Today, Caren Cooper new book Citizen Science: How Ordinary People are Changing the Face of Discovery is going on sale in the UK. The book has been out in the USA for about a year, and it is a good point to review it.

The library of citizen science books is growing – there are the more literary books such as a diary of a citizen scientist, or citizen scientist, and a growing set of books that are edited collections such as Dickinson and Bonney Citizen Science: Public Participation in Environmental Research or the accessible The Rightful Place of Science: citizen science

Caren Cooper book is adding to this collection something important – a popular science book that provides an overview of the field, phenomena, and the movement of citizen science. As I was reading the book, I recognised the major challenge that she faced. Introducing citizen science is a complex issue: it happens in many areas of science that don’t always relate to each other, it got different structures and relationships between the scientists and the participants, and it can be close and personal, or remote and involving many thousands of people in online activities. In addition to this, citizen science can lead to many outcomes: improving education, contributing to a scientific project, self-empowerment and learning, addressing a local environmental problem and community cohesion, to name but a few. Packing it all into an accessible and engaging book is quite a feat.

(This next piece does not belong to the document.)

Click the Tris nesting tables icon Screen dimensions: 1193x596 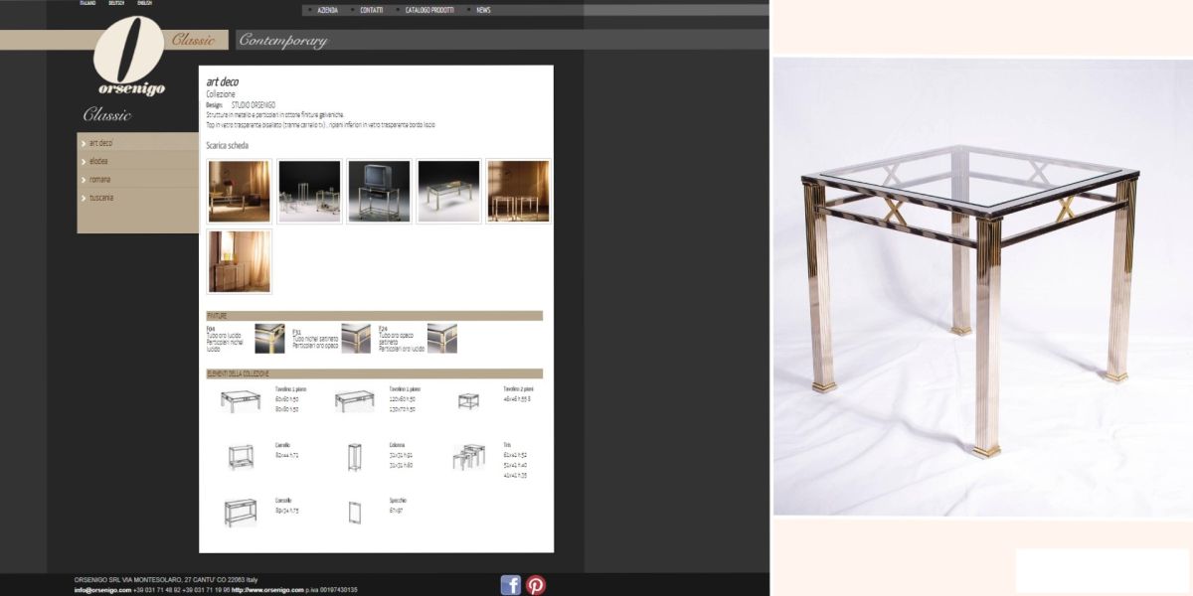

Cooper has the experience in communicating citizen science through various blog posts that she published over the past 5 years and some of them have set the ground for this excellent book. The way she balanced the different aspects of citizen science is by taking different scientific fields as the main classification for the chapters, with 10 chapters covering different areas where citizen science have been used – from meteorology to public health. Each chapter provides both the factual information about the type of citizen science that is being used in it, as well as engaging stories and descriptions of the participants in them so we have a real and concrete image of how citizen science is being practiced.

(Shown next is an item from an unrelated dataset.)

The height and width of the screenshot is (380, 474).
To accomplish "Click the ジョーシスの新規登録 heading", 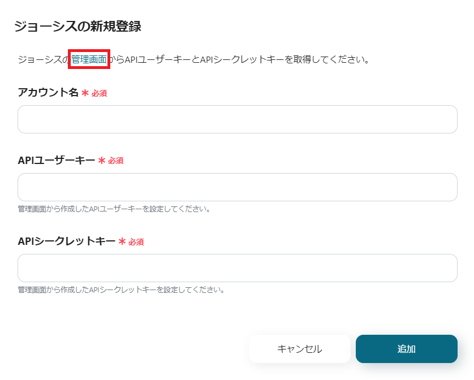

Through the chapters, the reader is becoming familiar with the different modes and mechanisms that are being used in citizen science. For example, she uses the Brony@home project as a way to introduce volunteer computing and showing how the interactions around it can be meaningful and engaging, thus not marginalising this form of citizen science. Another example is the discussions in a later chapter on the use of Patients Like Me as a platform for citizen science, and the way that some of its experiment are challenging common medical practices in the ALS study on the impact of lithium.

One fantastic aspect of the book is the way that it respects and values all the forms of citizen science and the participants, and provide the reader with an opportunity to understand that it can come in many shapes, and she describes the difficulties and triumphs that came out from different studies, different forms of engagement, and different disciplines. She is providing a clear thread to link all these cases through the progression that she makes throughout the book from scientist-led projects (opening with Whewell tide study) and moving towards community-led studies towards the end, with examples from environmental justice campaigns. All these cases are described with warmth and humour that makes the material accessible and enjoyable to read.

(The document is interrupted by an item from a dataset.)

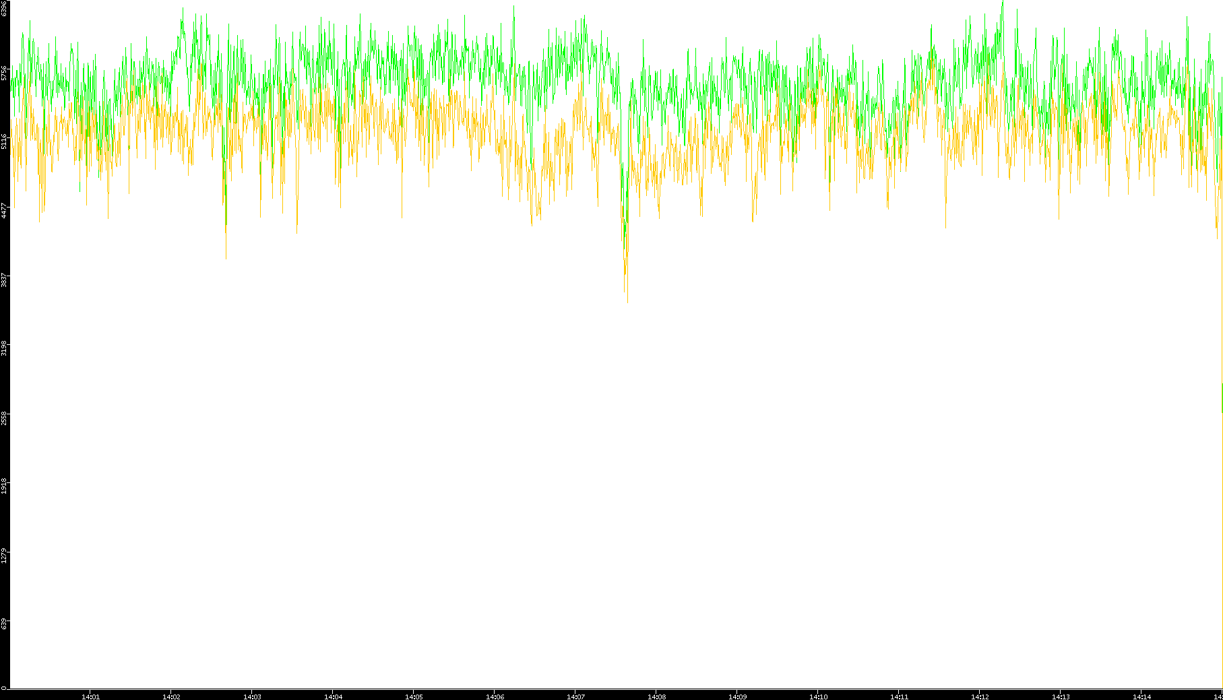Click the 14:12 tick label

click(x=980, y=696)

Throughout the book, Cooper is making it clear that she sees citizen science as a critical part of the current landscape of science and society relationship, and she addresses some of the issues that are being argued about citizen science – for example, data quality – heads on. The book is making a strong advocacy for scientists and people who are involved in science communication to use citizen science as a way to improve the linkage between society and science.

The book is focusing, mostly, on American projects, case studies and practices – including social and cultural ones, but not to a degree that it makes it difficult to a reader from outside the US to understand. Only in a handful of cases I had to check on Wikipedia what a term or a phrase mean.

Overall, the book is engaging, enjoyable and informative. If you want an up-to-date introduction to citizen science, this book will open up the field to you. If you are working in a citizen science project or involved in developing one, you will learn new things – I did!